### Collected data
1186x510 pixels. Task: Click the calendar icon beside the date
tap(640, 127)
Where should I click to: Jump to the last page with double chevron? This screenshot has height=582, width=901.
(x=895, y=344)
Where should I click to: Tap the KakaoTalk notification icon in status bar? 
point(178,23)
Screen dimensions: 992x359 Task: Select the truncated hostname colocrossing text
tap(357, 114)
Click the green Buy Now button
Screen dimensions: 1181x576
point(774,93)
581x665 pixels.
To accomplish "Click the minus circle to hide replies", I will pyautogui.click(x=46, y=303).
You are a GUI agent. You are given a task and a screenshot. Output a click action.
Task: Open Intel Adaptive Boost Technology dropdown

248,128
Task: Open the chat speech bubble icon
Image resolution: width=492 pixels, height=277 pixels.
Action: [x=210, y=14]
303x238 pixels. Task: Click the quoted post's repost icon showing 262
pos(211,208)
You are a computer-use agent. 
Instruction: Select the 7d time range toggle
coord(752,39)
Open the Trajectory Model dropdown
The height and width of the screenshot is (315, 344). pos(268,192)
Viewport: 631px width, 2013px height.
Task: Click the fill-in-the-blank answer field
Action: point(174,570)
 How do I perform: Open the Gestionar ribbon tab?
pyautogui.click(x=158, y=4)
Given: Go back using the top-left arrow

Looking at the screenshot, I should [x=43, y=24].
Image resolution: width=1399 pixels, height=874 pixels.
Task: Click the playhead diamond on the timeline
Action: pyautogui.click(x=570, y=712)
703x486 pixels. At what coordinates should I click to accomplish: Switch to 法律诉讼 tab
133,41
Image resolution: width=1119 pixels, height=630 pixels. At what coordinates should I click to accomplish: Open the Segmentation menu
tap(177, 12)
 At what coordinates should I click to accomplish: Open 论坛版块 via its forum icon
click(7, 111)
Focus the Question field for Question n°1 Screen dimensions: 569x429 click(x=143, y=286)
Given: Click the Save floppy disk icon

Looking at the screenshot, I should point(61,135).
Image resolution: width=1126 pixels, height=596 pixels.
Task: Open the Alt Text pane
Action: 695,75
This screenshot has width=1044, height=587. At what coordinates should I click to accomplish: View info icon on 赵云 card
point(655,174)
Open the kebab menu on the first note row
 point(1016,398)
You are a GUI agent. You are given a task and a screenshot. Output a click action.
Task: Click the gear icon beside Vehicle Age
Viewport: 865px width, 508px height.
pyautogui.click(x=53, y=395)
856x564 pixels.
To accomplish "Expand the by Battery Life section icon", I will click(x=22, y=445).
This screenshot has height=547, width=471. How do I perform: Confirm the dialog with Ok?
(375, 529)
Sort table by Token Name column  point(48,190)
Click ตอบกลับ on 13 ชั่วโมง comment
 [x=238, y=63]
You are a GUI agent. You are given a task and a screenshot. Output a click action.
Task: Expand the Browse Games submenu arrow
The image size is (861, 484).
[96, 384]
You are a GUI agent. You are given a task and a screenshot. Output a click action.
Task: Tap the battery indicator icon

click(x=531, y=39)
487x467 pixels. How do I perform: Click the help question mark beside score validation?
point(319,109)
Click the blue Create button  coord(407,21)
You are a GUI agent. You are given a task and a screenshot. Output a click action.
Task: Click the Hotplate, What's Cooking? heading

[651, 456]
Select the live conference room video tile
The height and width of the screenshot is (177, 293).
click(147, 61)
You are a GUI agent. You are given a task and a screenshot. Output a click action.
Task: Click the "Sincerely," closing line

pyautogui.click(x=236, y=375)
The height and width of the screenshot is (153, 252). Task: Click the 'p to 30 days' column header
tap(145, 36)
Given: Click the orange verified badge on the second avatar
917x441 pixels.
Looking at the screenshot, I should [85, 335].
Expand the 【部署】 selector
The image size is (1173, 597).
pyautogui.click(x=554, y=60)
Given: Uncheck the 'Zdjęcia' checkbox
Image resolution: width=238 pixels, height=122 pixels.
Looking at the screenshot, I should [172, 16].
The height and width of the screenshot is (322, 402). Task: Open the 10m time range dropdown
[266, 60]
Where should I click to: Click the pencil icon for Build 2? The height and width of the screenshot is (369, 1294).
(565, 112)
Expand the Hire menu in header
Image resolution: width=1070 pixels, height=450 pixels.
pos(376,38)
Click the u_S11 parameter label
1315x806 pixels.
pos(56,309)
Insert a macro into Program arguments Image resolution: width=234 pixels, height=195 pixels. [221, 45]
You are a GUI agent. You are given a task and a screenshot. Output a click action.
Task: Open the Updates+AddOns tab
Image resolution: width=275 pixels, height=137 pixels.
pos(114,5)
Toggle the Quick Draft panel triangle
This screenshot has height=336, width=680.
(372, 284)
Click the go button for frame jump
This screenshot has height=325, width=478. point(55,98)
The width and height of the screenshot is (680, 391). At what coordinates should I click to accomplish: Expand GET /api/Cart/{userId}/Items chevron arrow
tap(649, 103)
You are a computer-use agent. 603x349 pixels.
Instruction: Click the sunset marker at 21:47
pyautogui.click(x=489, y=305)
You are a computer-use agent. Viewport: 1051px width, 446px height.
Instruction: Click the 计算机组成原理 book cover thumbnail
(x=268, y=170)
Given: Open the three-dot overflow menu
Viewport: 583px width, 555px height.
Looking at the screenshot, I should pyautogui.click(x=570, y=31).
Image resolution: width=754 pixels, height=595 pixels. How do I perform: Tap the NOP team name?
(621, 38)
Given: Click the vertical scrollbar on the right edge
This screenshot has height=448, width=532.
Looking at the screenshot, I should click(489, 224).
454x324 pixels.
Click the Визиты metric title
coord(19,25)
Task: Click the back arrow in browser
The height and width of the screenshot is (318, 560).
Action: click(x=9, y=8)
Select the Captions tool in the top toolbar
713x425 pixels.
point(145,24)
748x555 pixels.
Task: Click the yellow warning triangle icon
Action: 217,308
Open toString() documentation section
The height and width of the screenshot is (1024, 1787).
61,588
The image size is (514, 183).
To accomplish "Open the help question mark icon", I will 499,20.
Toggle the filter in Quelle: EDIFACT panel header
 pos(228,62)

### PROBLEM TO WORK ON
Identify every row above that contains the string "with", matching case exactly, and copy each of those lines in full.

### EXERCISE RESPONSE
Where should I click to: Jump to the last page with double chevron? This screenshot has height=582, width=901.
This screenshot has height=547, width=471. How do I perform: Confirm the dialog with Ok?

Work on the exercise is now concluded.